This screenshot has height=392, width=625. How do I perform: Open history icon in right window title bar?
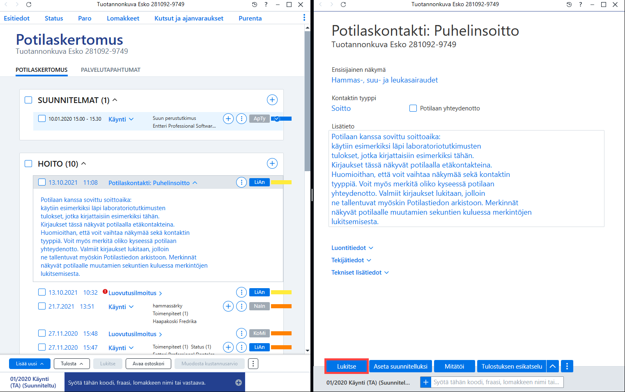[x=569, y=5]
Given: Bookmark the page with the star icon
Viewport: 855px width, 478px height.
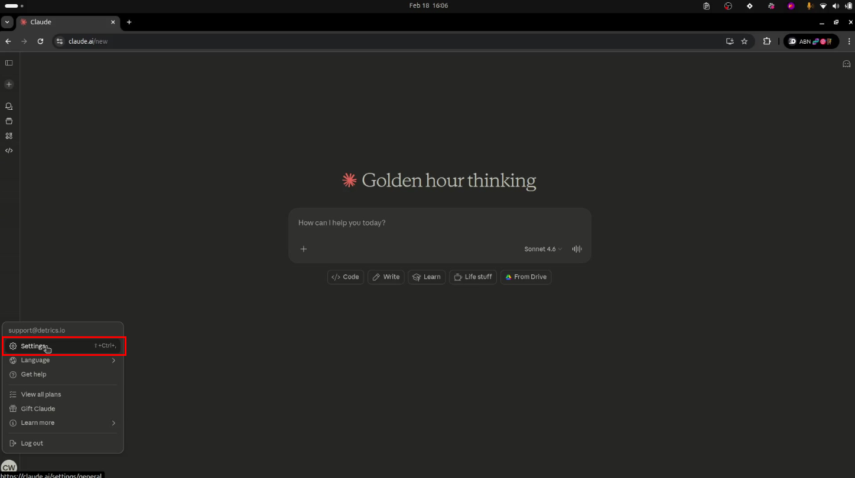Looking at the screenshot, I should coord(744,41).
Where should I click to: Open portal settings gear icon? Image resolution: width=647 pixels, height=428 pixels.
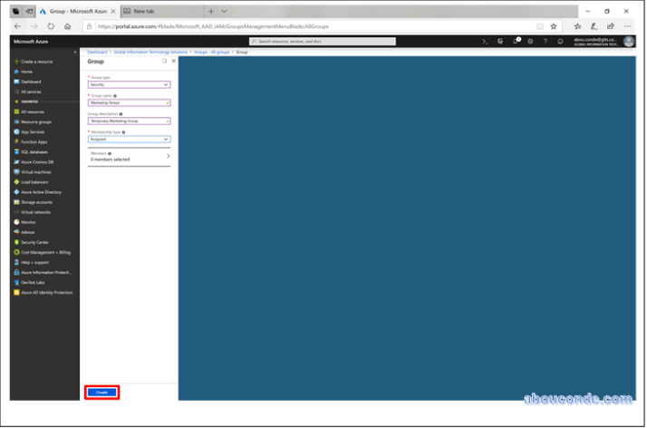[530, 41]
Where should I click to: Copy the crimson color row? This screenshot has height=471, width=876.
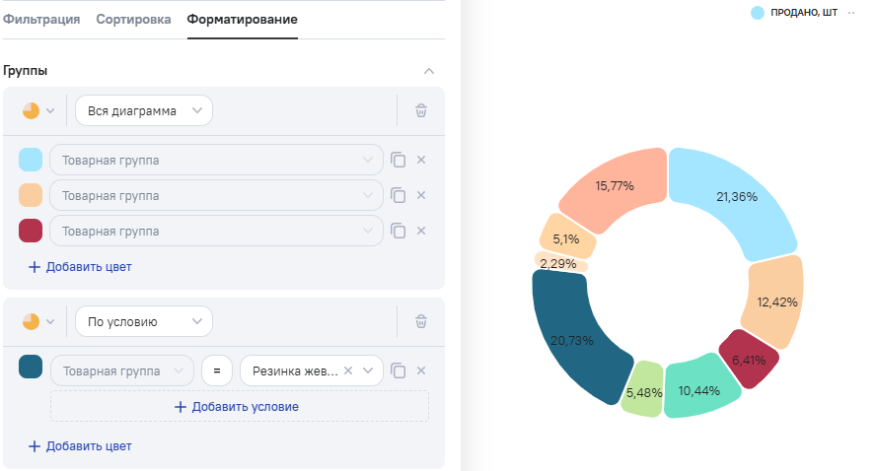pyautogui.click(x=399, y=231)
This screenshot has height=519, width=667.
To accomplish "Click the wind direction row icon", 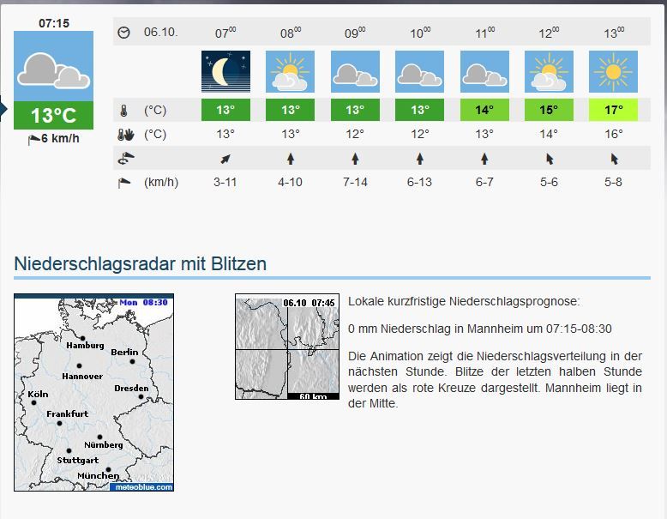I will tap(124, 159).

● **Description of the task**:
Copy out the listing above word for word, from its first line down to and including the line containing "Looking at the". Leave the pictures out of your copy.

● **Result of this exercise**:
This screenshot has height=392, width=625. How do I perform: Open history icon in right window title bar?
[x=569, y=5]
Given: Bookmark the page with the star icon
Viewport: 855px width, 478px height.
Looking at the screenshot, I should coord(744,41).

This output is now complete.